Perhaps because Korea doesn’t have America’s black-white race issue, Bong is able to sneak up on a viewer with his class commentary. Also, “Parasite” can get by on the sheer entertainment of its dark comedy if need be. Calling to mind the 2018 Japanese film “Shoplifters,” Kim Ki-taek (Kang-ho Song) is a lower-class father who isn’t good at communicating moral values to his children, the young adults Ki-woo (Choi Woo-shik) and Ki-jeong (Park So-dam). Along with matriarch Chung-sook (Jang Hye-jin), they are a family of con artists.

“Parasite” isn’t a straight lecture about class; indeed, it gets to its point through a hidden door similar to a literal one that eventually becomes central to the action.

“Parasite” isn’t a straight lecture about class; indeed, it gets there through a hidden door similar to a literal one that eventually becomes central to the action. The film allows us plenty of time to wonder if the Kims could apply their brilliance toward an honest living. But at the same time, it’s interesting to note that the Kims use their con skills not to flat-out steal money, but rather to simply get jobs in the first place. In this economy, every security guard job draws applicants from 50 college graduates, Ki-taek says.

It’s fascinating to watch how Ki-woo gets a job as an English tutor for the daughter of the rich Park family — taking advantage of naïve matriarch Yeon-gyo (Cho Yeo-jeong) — then opens the door for his sister to get a job as an art tutor for the son, his dad to get a job as the driver, and his mom to get a job as the housekeeper. David Mamet would be impressed by the Kims’ scheme.

“Parasite” held my attention even though I didn’t know where it was going or what it was saying – although I was soaking up bits of classism from Mr. Park (Lee Sun-kyun) along the way. As in “Shoplifters,” this film gradually makes us complicit with the Kims. We know what they are doing is wrong, but as the narrative moves forward we start to ask: “But really, how wrong is it?”

Bong hits on several genres over the film’s course; it’s mostly a dark comedy, and it gets particularly funny in a wonderfully staged bit where the Kims are hiding within earshot of the Park couple’s lovemaking. It also manages to make a peach allergy rather hilarious. But it moves into thriller territory at about the halfway point with the revelation of a sub-basement in the Park home. I’m a sucker for any story with a hidden sub-basement in it.

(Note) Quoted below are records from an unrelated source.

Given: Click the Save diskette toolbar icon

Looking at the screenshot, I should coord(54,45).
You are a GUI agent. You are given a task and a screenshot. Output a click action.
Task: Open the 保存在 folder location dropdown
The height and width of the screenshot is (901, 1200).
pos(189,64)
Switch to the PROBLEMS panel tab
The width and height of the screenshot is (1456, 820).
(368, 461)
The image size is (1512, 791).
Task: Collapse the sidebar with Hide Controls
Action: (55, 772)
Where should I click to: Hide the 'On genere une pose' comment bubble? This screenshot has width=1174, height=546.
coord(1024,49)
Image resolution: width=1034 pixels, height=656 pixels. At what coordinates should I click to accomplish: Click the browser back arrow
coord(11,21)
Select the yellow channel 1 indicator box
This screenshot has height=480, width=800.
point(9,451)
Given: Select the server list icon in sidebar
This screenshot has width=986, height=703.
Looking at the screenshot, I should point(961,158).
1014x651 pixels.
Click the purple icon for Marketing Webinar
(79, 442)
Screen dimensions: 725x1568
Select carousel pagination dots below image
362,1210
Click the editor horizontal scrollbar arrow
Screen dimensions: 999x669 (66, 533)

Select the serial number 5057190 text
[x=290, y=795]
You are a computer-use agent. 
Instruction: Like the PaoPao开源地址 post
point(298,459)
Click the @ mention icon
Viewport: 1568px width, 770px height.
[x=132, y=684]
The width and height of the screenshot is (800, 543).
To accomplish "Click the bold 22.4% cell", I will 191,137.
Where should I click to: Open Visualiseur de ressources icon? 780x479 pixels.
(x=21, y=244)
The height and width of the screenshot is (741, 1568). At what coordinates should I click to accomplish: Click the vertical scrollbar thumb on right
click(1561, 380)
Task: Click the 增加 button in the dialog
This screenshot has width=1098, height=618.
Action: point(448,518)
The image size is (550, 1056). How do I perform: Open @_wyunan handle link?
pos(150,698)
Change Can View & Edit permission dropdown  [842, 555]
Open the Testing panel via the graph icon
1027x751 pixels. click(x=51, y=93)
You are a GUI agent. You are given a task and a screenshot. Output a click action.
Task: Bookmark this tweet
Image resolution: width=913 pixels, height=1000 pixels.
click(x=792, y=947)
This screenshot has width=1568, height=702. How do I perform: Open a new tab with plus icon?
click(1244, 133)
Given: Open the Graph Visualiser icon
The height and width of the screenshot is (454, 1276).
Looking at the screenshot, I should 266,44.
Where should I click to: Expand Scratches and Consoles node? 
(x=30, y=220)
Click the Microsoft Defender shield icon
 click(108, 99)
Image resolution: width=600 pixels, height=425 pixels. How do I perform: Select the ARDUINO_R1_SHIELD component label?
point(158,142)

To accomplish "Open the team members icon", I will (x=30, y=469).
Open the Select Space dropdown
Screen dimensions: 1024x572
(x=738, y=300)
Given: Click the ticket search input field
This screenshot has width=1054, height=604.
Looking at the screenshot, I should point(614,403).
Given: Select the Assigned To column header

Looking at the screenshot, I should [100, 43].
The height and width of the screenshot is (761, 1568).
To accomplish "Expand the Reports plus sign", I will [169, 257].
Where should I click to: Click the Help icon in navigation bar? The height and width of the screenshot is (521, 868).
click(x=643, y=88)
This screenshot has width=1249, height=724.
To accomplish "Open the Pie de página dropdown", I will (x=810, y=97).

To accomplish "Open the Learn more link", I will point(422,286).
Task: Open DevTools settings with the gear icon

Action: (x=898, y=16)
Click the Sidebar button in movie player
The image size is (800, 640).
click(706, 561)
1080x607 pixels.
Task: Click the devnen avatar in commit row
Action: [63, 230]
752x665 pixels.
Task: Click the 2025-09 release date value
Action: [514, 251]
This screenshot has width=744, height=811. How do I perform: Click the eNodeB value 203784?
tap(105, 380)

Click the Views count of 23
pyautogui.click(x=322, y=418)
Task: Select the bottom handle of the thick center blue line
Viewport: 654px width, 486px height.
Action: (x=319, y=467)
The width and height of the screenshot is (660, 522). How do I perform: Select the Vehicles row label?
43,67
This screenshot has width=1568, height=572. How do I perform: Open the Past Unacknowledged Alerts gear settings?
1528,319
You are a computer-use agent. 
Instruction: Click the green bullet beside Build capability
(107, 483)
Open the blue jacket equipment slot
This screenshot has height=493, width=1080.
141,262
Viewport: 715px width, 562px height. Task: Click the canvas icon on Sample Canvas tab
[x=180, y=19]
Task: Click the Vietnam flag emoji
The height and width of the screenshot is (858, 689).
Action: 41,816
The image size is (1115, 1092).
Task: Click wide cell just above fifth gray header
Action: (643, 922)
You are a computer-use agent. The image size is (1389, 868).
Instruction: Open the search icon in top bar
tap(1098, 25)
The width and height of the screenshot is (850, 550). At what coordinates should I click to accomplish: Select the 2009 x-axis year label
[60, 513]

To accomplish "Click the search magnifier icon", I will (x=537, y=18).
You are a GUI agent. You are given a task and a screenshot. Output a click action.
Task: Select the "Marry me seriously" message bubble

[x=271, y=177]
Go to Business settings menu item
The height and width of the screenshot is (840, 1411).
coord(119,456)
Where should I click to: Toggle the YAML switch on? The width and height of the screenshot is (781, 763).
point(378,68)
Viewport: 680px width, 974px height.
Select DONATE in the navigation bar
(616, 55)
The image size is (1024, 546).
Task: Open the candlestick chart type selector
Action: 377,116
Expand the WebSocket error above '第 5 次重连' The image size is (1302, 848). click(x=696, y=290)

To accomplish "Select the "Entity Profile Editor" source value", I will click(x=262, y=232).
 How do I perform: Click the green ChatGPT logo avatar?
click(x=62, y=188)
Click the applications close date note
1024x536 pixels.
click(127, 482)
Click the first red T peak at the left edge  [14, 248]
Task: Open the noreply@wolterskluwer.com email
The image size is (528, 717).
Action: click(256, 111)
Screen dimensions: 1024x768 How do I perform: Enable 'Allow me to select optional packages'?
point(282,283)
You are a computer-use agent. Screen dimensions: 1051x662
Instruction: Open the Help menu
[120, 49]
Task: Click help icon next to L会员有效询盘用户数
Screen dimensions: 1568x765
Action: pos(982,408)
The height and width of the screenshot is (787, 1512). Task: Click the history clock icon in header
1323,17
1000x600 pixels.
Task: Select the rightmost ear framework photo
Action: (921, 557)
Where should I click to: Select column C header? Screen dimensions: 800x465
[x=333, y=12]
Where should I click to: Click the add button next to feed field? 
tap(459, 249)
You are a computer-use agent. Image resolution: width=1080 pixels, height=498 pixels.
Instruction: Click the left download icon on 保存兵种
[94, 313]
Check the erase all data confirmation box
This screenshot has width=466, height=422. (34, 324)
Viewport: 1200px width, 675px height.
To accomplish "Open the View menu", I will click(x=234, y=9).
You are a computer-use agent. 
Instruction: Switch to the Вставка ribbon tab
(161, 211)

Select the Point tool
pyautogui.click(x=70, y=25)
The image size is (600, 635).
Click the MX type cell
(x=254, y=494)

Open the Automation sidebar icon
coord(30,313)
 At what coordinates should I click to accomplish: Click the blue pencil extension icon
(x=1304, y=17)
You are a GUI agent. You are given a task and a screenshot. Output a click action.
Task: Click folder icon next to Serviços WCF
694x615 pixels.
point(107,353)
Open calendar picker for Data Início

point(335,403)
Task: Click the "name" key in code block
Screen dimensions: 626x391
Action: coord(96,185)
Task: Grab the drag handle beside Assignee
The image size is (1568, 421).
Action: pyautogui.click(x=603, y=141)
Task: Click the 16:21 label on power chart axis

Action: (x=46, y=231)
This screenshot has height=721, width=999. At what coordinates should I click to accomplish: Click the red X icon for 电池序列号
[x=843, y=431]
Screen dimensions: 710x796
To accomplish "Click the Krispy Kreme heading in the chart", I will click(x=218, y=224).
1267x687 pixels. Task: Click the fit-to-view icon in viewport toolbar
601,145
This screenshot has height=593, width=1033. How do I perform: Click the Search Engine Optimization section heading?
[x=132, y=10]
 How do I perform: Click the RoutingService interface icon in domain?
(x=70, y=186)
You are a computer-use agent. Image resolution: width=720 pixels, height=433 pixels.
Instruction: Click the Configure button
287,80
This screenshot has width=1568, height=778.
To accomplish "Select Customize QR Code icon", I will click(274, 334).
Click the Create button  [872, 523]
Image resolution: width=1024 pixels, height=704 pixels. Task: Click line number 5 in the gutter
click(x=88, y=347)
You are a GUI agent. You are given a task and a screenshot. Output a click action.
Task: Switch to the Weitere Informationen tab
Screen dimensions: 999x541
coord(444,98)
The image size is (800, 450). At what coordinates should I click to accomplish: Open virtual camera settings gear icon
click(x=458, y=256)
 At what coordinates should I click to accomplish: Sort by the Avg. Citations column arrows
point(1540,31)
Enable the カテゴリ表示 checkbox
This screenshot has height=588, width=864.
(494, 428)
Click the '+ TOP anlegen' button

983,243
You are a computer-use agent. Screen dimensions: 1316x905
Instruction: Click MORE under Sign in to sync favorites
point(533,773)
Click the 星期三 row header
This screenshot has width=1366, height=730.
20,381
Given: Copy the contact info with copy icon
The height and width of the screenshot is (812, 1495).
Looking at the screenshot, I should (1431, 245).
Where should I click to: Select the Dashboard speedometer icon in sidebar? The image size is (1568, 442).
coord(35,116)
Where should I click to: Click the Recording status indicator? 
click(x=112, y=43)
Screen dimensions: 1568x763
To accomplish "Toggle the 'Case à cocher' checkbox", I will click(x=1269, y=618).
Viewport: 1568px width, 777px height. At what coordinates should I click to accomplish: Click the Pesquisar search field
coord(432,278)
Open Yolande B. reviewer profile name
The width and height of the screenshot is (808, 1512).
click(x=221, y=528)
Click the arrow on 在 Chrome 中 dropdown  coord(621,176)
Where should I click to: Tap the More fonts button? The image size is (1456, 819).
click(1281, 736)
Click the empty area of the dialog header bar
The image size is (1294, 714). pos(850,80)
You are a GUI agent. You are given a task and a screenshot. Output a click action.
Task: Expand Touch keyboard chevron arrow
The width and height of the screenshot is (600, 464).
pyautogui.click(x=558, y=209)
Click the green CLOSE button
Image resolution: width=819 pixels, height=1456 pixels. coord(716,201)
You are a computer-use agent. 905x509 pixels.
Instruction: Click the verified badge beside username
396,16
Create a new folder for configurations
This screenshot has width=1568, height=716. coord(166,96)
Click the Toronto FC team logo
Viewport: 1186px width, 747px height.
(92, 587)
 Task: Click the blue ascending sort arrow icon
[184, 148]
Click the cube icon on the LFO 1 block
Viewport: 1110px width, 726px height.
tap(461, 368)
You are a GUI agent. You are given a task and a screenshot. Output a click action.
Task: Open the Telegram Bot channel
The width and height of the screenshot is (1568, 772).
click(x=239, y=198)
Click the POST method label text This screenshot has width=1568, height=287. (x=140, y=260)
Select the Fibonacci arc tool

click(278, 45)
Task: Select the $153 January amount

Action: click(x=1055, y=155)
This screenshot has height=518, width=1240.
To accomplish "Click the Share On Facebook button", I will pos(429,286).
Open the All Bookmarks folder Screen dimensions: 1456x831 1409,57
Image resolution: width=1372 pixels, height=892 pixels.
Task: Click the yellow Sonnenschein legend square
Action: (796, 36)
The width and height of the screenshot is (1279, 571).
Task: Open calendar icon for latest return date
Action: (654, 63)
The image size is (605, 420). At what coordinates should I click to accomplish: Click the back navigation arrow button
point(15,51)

Indeed, the Park house – originally designed by a famous architect who lived there before selling it – is the bluntest character in the movie, with the way its gaudy wide-open spaces and lack of clutter (plus a back yard) laugh in the face of the Kims’ semi-underground dwelling. “Us” goes for that classic “Time Machine” metaphor where the classes are physically stratified, but “Parasite” shows us it’s literally true in South Korea. And it not only means danker living conditions, but also a threat of flooding that need never cross the Parks’ minds.

While this is arguably a too-literal metaphor, “Parasite” smooths its blunt edge by having Ki-woo talk openly about metaphors toward the start of the film, particularly in regard to a large mineral deposit he lugs around. There’s also a homeless guy who urinates in the street outside the Kims’ semi-basement window. Beyond the obvious “pissing where they live” observation, it’s perhaps an omen of coming weather.

Such elements might amount to nothing beyond their literal meaning, but with “Parasite” Bong has crafted one of those films that’s so smart in its broad strokes that one assumes the little things are saying something too.